Your goal = Copy the entries exactly, through the "The width and height of the screenshot is (2576, 1398)." line.

Excerpted records =
+++

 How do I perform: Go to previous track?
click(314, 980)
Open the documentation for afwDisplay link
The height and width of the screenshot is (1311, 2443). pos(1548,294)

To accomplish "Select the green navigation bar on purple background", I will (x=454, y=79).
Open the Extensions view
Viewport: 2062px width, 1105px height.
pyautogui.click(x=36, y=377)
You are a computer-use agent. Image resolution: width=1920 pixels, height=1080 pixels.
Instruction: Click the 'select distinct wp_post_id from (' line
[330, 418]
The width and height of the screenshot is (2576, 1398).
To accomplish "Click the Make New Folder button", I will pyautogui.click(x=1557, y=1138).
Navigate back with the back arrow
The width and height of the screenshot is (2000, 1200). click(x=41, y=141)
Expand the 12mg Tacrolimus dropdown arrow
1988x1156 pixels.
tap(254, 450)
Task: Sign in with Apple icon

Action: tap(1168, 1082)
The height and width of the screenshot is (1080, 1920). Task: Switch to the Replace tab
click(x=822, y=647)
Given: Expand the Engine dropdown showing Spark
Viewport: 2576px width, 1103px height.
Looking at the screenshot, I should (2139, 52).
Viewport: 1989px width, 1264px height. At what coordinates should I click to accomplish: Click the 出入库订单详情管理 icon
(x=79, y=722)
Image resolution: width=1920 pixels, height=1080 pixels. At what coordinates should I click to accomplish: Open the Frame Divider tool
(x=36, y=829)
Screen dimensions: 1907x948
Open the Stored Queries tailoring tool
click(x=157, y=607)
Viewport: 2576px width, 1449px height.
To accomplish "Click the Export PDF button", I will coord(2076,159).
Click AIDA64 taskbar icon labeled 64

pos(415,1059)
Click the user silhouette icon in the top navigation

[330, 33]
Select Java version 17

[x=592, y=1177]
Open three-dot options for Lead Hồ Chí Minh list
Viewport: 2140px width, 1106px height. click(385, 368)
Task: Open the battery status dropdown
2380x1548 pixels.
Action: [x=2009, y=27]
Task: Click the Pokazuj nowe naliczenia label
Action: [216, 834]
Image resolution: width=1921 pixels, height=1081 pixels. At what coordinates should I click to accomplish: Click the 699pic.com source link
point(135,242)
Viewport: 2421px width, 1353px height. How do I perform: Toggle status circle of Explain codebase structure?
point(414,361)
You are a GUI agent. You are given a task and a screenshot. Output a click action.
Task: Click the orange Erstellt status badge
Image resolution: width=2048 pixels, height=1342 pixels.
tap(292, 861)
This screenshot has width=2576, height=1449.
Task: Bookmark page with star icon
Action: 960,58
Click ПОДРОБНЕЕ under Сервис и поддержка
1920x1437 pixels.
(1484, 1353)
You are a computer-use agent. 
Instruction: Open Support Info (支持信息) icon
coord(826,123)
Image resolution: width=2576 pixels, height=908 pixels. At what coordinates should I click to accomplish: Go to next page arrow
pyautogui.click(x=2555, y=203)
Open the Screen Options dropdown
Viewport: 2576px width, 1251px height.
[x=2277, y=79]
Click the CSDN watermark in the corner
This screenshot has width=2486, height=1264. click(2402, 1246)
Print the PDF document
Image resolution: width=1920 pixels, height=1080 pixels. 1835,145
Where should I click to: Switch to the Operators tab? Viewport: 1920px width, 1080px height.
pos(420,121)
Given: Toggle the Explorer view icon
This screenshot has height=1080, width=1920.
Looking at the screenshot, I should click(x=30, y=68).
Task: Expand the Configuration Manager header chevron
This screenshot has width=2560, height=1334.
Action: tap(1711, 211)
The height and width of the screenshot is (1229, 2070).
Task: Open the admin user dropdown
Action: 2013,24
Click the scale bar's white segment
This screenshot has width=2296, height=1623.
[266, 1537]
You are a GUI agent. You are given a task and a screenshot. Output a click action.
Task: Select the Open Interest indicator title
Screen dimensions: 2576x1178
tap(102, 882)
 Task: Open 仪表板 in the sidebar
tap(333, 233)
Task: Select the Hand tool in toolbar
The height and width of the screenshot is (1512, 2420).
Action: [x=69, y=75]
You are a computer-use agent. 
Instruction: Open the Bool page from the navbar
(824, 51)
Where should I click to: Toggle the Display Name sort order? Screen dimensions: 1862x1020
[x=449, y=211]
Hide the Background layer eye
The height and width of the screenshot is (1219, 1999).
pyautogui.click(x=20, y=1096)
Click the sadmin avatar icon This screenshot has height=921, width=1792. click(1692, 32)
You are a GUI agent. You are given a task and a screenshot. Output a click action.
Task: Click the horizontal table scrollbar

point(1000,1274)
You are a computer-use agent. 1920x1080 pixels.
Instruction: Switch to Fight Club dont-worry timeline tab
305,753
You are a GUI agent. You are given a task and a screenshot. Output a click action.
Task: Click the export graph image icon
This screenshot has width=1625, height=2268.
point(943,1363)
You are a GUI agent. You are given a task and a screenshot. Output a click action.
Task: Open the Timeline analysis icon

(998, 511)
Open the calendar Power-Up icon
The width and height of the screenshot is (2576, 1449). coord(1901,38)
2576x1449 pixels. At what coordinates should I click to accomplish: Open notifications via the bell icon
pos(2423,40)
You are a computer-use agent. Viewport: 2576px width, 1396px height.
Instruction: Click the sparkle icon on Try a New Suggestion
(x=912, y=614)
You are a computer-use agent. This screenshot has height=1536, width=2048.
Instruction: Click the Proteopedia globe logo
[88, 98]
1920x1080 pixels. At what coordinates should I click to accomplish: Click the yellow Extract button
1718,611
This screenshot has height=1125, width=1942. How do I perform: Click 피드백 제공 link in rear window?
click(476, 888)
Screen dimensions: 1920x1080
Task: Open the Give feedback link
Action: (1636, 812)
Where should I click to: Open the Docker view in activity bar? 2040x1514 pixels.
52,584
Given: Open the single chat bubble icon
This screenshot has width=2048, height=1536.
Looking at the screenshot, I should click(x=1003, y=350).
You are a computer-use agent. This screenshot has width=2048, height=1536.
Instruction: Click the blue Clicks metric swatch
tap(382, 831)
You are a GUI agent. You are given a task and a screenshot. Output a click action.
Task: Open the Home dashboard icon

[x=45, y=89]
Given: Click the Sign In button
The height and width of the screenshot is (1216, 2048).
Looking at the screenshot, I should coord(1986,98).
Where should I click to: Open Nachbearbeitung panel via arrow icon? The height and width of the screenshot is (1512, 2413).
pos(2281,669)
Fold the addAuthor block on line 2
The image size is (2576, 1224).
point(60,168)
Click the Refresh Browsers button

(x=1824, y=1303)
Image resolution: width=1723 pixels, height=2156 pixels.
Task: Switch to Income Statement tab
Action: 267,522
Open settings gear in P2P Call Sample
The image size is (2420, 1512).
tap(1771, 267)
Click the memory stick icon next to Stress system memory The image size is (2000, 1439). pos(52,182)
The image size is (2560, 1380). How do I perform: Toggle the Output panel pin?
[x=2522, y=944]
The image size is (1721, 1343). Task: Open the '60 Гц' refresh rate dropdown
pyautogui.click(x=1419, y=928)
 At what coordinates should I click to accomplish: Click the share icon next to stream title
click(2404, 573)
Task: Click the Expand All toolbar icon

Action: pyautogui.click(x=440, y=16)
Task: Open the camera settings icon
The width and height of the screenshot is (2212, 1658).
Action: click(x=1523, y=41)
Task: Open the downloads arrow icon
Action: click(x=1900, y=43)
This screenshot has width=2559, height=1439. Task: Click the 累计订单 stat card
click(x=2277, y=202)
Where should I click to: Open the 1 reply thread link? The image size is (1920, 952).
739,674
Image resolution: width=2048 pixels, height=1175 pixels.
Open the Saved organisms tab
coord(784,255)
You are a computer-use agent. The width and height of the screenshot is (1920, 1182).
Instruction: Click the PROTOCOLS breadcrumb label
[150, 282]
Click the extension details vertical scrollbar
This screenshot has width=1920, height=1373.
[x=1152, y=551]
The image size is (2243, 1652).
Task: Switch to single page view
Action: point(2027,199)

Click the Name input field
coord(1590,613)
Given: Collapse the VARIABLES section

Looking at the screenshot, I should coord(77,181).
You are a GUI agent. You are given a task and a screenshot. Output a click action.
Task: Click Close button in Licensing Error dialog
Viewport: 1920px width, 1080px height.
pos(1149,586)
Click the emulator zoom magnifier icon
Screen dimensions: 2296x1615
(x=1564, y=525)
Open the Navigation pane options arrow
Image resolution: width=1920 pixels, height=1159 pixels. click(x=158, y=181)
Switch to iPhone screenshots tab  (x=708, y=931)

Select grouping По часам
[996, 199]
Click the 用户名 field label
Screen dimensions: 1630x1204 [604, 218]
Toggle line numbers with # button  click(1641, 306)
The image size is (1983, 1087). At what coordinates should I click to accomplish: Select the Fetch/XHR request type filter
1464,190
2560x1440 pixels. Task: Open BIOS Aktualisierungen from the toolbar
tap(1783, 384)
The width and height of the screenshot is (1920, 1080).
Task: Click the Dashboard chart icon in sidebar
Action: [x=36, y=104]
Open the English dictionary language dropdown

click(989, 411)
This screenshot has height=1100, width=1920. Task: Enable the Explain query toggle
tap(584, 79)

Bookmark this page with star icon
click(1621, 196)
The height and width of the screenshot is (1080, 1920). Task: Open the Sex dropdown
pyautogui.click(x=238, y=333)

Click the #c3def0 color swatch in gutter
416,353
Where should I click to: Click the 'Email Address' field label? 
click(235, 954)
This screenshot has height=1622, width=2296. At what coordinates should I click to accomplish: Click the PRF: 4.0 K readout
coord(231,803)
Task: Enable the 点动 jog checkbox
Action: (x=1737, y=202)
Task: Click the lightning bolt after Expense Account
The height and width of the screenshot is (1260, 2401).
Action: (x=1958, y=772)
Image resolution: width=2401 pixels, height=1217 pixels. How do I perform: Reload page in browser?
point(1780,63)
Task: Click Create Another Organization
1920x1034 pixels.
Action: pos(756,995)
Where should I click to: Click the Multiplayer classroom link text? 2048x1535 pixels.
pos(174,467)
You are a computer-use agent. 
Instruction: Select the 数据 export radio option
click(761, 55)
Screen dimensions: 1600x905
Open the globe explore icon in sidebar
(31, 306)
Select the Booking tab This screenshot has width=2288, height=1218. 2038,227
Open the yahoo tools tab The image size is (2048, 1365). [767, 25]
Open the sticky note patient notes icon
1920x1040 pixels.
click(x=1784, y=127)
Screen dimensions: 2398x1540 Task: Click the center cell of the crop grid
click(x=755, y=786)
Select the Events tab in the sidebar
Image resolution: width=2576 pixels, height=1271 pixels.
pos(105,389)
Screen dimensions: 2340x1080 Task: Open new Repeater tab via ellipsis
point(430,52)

+++

Answer for the task =
 How do I perform: Go to previous track?
click(314, 980)
Open the documentation for afwDisplay link
The height and width of the screenshot is (1311, 2443). pos(1548,294)

To accomplish "Select the green navigation bar on purple background", I will (x=454, y=79).
Open the Extensions view
Viewport: 2062px width, 1105px height.
pyautogui.click(x=36, y=377)
You are a computer-use agent. Image resolution: width=1920 pixels, height=1080 pixels.
Instruction: Click the 'select distinct wp_post_id from (' line
[330, 418]
The width and height of the screenshot is (2576, 1398).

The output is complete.